Accountancy Age reported on 13 May that the government was considering raising the audit exemption limits – news which had two peculiar elements. First, it seemed these rumours had originated from senior levels within the Department of Trade and Industry, and second, the revised turnover threshold under consideration – up from £350,000 to £4m – was astonishing.
The current audit exemption regime is working well. The £350,000 limit makes sound commercial sense. Most businesses with that level of turnover are in essence lifestyle businesses. In many respects the business will be indivisible from the principals involved. Certainly if they want to borrow, the bank is likely to seek personal guarantees. Likewise, other businesses, which may want to grant credit, can make a commercial judgement about companies operating that level of turnover.

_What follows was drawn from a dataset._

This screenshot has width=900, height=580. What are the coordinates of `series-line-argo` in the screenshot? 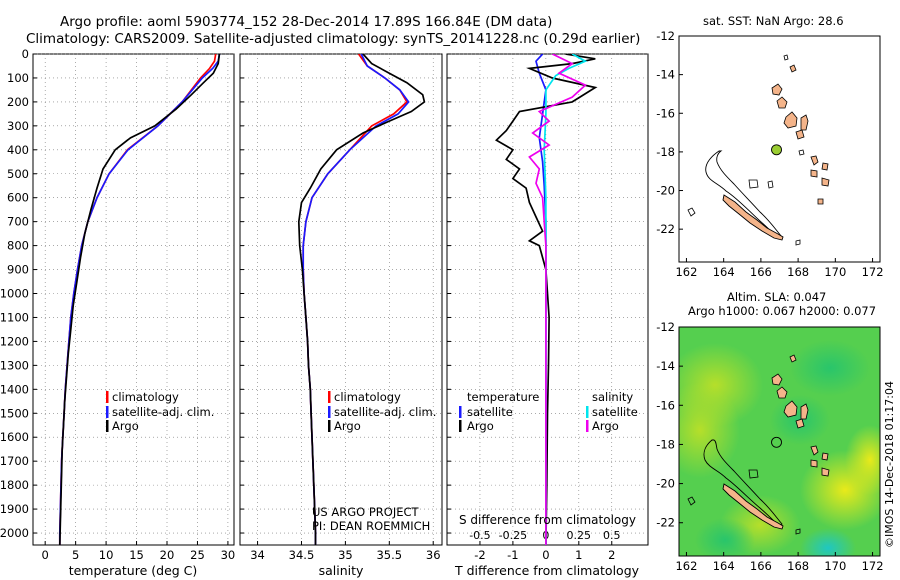 It's located at (362, 300).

The present audit exemption regime took years to introduce, partly because of a split within the accountancy profession – big firms wanted to see the micro-audit go, while small firms, with a direct commercial interest, wanted the status quo. But more importantly, the Inland Revenue blocked moves to let smaller limited companies off audits because an audit certificate gave the Revenue some assurance that a small business was not on the fiddle.
It is hard to see the Revenue accepting a turnover of £4m before the auditors have to go in.
Audits have come a long way since the ‘pile ’em high, sell ’em cheap’ days of the mid-1980s. The audit profession is well regulated and only the occasional rotten apple slips through the net of the Joint Monitoring Unit. Not only are auditing standards better, but auditors and their clients are rediscovering the fact that the audit can be more than just a tick and bash exercise and can actually add some value.
This government says it wants to promote small business and enterprise, as well as excellence and best practice. Companies trying to grow to the £4m mark may seem tiny when viewed from the ivory tower of the DTI, but in reality they are significant commercial concerns. Taking away one of the best potential sources of advice – the statutory audit – at a time when businesses desperately trying to grow seems crazy. Let’s hope that the £4m audit threshold story was a very early silly season story.
Peter Williams is a chartered accountant, freelance writer and director of KATO Publishing.